→ **PROBLEMS AND TASKS**:
**1)** According to the Microfly passage, what are the length and width of the mechanical wings?
**2)** Repeat the Microfly passage word for word from "While his current" up to and including "mistakenly left running.".
**3)** Summarize the Microfly passage in two sentences.

→ **SELECTED EXTRACT**:
Dickinson found two other forces at play. At the end of each stroke the insect’s wing rotates and creates another lifting force in much the same way a baseball pitcher creates lift in a ball by putting spin on it. Dickinson also found that because the insect wing is always passing through the wake of the previous stroke, it is able to capture energy from the wake to force the wing forward. This final force was dubbed “wake capture.”

With Dickinson’s research, Fearing had the motion he needed to replicate in his mechanical wings for flight and set out with a 20-person team to build them. The resulting wings are thinner than a sheet of paper, 10 millimeters long and three millimeters wide – the dimension of a real fly’s wing. The flapping and rotation is accomplished by attaching the wings to a complicated joint, which in turn is attached to an equally complicated differential.

Passing current through two strips of ceramic material attached to the differential activates the wing. By flexing the ceramic material in different phases Fearing is able to make the wings flap and rotate. The latest version of the Microfly is powered by 150 volts and a rack of equipment. Eventually it will run on just 20 milliwatts, about 1/50th the power of a D battery. Three solar panels that double as landing gear will provide the juice.

Because the entire assembly must be lighter than a paper clip, it is actually folded together like origami. Lasers first score and cut thin stainless steel strips. Other materials are bonded onto the strips, and then patient post-docs fold the pieces together. Even with the laborious folding, Fearing can go from a design to a working prototype fly in less than a week. The rapid prototyping process will soon be automated.

“The folding technique is perfect for building any high-precision mechanism between one and 10 millimeters long,” Fearing says. So perfect, he has filed a disclosure with the U.C. Berkeley Office of Technology Licensing on the fabrication technology for the Microfly skeleton.

He’s now able to get the fly wings to move at the required 150 beats per second, but that doesn’t mean his robotic insects can fly on their own. Back in the lab, 02Iota, the official name of the Microfly, sits in an airtight plastic box attached to a rigid tether. “It’s like a fly on training wheels,” Fearing says. “He doesn’t have enough force to lift himself up yet, but we are close.”

Long-Range Flight

Fearing plans to get the fly hovering on its own by the time his government funding ends in the middle of next year. Free flight is another five years out and full spy missions another decade, he says.

Hovering will cost another $1 million, Fearing says. As to the price of more complex mission, it’s hard to gauge. Sensor development would be extra, but it could leverage research already underway at Cal and other places. “It could be $10 million or $100 million to do the complete development,” he says.

“This would be a better task for a company than a university,” he says, suddenly sounding more like an entrepreneur than a professor. He plans to look for more funding before his government grant runs out, although he has yet to approach any venture backers.

While his current sponsors have espionage on their minds, Fearing sees other uses for the flies as little agents in homes monitoring security, fire, and water taps mistakenly left running.

“The home environment is pretty complicated, so it makes more sense to fly over things,” he says, “Besides, these things are intrinsically safe. If a fly bumps into your kids they are not going to get hurt.”

And then there is the fly-as-fun market. “I see entertainment as an early application. They could be radio controlled, so you could do aerial choreography.” It may not seem like fun to everyone, but Fearing also imagines the thrill of sending out a legion of robotic insects to battle the real thing a sort-of combination Stratego/bug zapper.

“With home-based micro-manufacturing capability, perhaps an ambitious teenager could do this on their own in five to 10 years,” he says. “It’s all possible, it’s just a matter of money and interest.”

→ **GIVEN MATERIAL**:
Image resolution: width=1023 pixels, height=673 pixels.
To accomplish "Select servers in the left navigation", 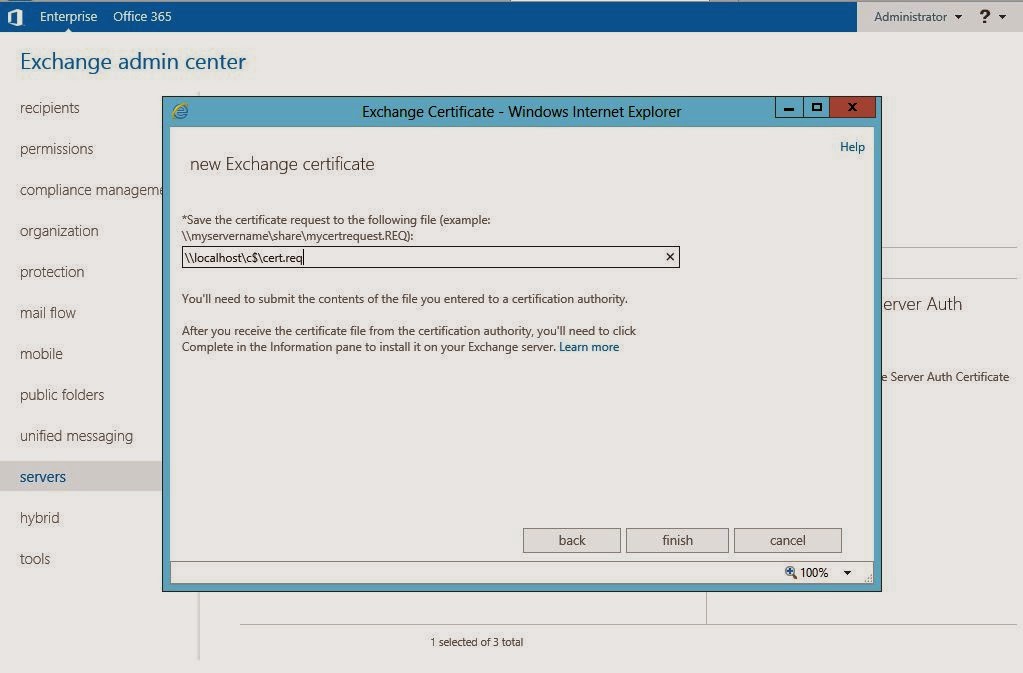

→ **PROBLEM SOLUTIONS**:
**1)** They are 10 millimeters long and three millimeters wide.

**2)**
While his current sponsors have espionage on their minds, Fearing sees other uses for the flies as little agents in homes monitoring security, fire, and water taps mistakenly left running.

**3)** Building on Dickinson's research into insect wing motion, Fearing and a 20-person team built the Microfly, whose fly-sized wings flap and rotate through a joint, a differential and flexing ceramic strips, and whose light assembly is folded together like origami. The fly cannot yet lift itself, but Fearing plans to have it hovering by the time his government funding ends in the middle of next year, and he sees uses beyond espionage, such as home monitoring and entertainment.